A CFD is essentially a short-term contract that allows traders to take a position based on whether they think a company will perform well or poorly. It is essential to know these differences if you are considering opening up your company to investors.
What makes a company attractive?
There are many factors that make a company an attractive prospect on the global market. Traders will often tend to look at conditions for your industry and the market that you operate in before anything else. Say you’re a company that sells luxury bottled water in certain countries.
Traders will look at market demand in those regions, as well as the long-term growth prospects for the luxury bottled water industry. In addition, investors will zero-in on your company’s performance.
They will look at profit margins, previous contracts, expenditure, and even the personal life of the CEO and board members. Beyond this, they will also explore what a company’s individual growth prospects look like, to decide what chance they stand of recouping their investment.
Can a company influence its own attractiveness?
The attractiveness of a company to traders is not something that is wholly dependent on external market forces, but it does help. Take for example the recent impact of the coronavirus crisis on industries and markets around the world.
Some companies such as Zoom and Netflix saw their share prices skyrocket, due to little more than the fact that they were already in a position to offer services that had suddenly become much more in-demand. Meanwhile, the shares of airlines such as Delta and BA plummeted, as flights around the world were suspending en masse.

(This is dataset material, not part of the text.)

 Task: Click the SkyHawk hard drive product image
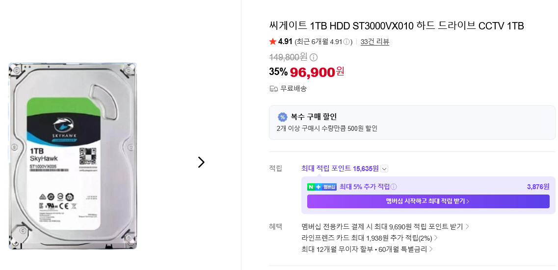pos(73,156)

However, it’s worth noting that, in unprecedented situations such as these, companies have still responded in the same proactive ways they always would in order to help boost their attractiveness. Zoom offered end-to-end encryption to assuage investor concerns over privacy, while Netflix went on a shopping spree to stuff their platform with as much additional content as possible. Even in these uncertain times, companies still have the agency to boost their own attractiveness.
Selling your company as an attractive pitch to investors and traders is often incredibly challenging to make them invest.